Background: Surveillance is an essential component of global programs to eliminate infectious diseases, with surveillance systems often being considered the first line in averting epidemics for (re-)emerging diseases. As the numbers of cases decline, costs of treatment and control diminish, but those for surveillance remain high even after the ‘last’ case. Economies made by reducing surveillance risk missing persistent or (re-)emerging foci of disease, therefore it is vital that surveillance networks are adequately designed; however, guidance on how best to optimise disease surveillance in an elimination setting is lacking. Here, we use a simulation-based approach to determine the minimal number of passive surveillance sites required to ensure maximum coverage of the population at-risk (PAR) of an infectious disease.

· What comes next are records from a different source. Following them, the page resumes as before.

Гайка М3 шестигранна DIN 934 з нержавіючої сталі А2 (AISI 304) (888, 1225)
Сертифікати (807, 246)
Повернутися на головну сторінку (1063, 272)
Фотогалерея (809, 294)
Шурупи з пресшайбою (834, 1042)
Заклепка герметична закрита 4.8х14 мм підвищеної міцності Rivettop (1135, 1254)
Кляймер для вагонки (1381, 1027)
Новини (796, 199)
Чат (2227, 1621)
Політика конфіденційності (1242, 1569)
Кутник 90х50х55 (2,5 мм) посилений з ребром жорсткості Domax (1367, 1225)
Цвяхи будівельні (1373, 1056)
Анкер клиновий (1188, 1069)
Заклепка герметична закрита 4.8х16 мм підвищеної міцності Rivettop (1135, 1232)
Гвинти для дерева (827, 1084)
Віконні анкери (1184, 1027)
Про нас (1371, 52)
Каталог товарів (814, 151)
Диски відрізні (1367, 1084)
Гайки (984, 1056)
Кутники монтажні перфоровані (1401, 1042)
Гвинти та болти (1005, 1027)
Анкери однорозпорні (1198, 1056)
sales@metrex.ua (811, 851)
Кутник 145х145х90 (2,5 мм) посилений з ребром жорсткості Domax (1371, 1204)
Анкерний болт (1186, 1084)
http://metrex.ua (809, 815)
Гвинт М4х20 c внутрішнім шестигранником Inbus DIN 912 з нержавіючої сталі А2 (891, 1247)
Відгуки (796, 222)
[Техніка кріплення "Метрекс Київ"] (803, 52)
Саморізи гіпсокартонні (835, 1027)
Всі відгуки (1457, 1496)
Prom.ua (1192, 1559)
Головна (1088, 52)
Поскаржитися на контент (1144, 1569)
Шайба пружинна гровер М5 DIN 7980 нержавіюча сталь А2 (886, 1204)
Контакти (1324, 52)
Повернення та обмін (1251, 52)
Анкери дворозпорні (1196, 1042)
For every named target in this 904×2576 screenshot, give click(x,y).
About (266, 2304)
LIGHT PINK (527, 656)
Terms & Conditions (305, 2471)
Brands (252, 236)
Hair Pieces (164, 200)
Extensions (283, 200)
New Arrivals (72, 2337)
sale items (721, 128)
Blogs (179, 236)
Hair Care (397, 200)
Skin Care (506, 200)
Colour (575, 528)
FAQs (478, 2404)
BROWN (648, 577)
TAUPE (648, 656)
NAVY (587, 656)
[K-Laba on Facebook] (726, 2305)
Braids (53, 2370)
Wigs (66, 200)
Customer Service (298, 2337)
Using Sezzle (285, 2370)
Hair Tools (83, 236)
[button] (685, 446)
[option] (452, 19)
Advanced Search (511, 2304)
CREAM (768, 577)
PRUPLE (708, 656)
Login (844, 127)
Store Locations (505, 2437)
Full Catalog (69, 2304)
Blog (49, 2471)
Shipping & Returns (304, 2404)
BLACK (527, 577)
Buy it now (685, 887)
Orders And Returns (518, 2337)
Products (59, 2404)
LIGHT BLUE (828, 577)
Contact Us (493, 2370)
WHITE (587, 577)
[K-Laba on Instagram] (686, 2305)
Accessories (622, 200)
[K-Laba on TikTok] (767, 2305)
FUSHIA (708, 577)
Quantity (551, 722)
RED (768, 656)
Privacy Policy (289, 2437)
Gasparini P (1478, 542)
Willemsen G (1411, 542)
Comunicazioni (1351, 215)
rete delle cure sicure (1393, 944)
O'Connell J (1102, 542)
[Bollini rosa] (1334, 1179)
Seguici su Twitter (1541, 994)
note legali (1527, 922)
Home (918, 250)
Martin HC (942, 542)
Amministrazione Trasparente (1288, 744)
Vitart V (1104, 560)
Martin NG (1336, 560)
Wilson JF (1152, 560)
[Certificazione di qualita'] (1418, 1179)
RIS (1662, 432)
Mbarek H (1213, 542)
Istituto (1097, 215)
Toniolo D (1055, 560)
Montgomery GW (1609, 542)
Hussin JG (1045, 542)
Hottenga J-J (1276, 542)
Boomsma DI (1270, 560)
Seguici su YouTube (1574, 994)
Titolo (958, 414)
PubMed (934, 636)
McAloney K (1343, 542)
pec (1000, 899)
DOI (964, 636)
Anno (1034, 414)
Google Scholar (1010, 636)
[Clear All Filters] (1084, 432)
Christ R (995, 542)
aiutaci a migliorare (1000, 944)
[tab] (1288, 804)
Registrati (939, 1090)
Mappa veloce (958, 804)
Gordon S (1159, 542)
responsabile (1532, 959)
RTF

Methodology and Principal Findings: For this study, we use Gambian human African trypanosomiasis (g-HAT) in north-western Uganda, a neglected tropical disease (NTD) which has been reduced to historically low levels (<1000 cases/year), as an example application. To quantify travel time to diagnostic facilities, a proxy for surveillance coverage, we produced a high spatial-resolution friction surface and performed cost-distance analyses. We simulated travel time for the PAR with different numbers (n = 1...170) and locations (170,000 total placement combinations) of diagnostic facilities, quantifying the percentage of the PAR within 1h and 5h travel of the facilities, as per in-country targets. Our simulations indicate that a minimum of 54 diagnostic centres are required to meet provisional targets, and we determine where best to place these facilities, enabling a minimal impact scale back from 170 facilities operational in 2017. Scaling back operational facilities ensures that costs can be reduced without impairing surveillance of the core areas with remaining cases.
Conclusions: Our results highlight that surveillance of g-HAT in north-western Uganda can be scaled back without reducing coverage of the PAR. The methodology described can contribute to cost-effective strategies for the surveillance of NTDs and other infectious diseases approaching elimination or applied to (re-)emerging diseases for which the design of a novel surveillance network is required.